**ARTICOLO**
____

TOM G. WARRIOR – L’infausta parabola degli Hellhammer (pt. I)
Questa è la prima parte della monografia dedicata a Tom G. Warrior, che include anche le sezioni su Celtic Frost e Triptykon.
Nel mondo della musica estrema può capitare di trovarsi di fronte a figure quasi mitologiche per interi generi, capaci di influenzare diverse generazioni di musicisti e di mantenere un livello qualitativo pressoché immutato nell’arco di più di trent’anni. Un esempio è Tom G. Warrior, all’anagrafe Thomas Gabriel Fischer, mente dietro la triade malefica composta da Hellhammer, Celtic Frost e Triptykon.
Una figura sommessa, lontana dai riflettori, che ha rappresentato uno dei punti di partenza imprescindibili per una miriade di band black, death e affini. All’alba di un 2019 quanto mai pieno di impegni per l’artista svizzero, ripercorriamo gli alti e i bassi della sua vita e della sua carriera.

____

**RIGHE DI DATI**

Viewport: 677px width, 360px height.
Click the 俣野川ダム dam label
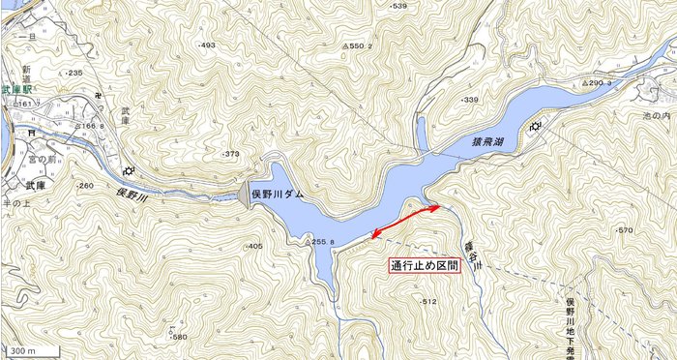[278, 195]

____

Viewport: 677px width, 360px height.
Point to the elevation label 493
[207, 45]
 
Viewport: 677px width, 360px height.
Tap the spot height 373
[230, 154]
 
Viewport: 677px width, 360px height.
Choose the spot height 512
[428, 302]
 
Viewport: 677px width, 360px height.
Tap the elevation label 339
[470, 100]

____

**COMPITO ASSEGNATO**
Indica il nome all'anagrafe di Tom G. Warrior riportato nell'articolo. Il materiale riportato proviene da un'altra fonte.

**RISULTATO DELL'ESERCIZIO**
Thomas Gabriel Fischer.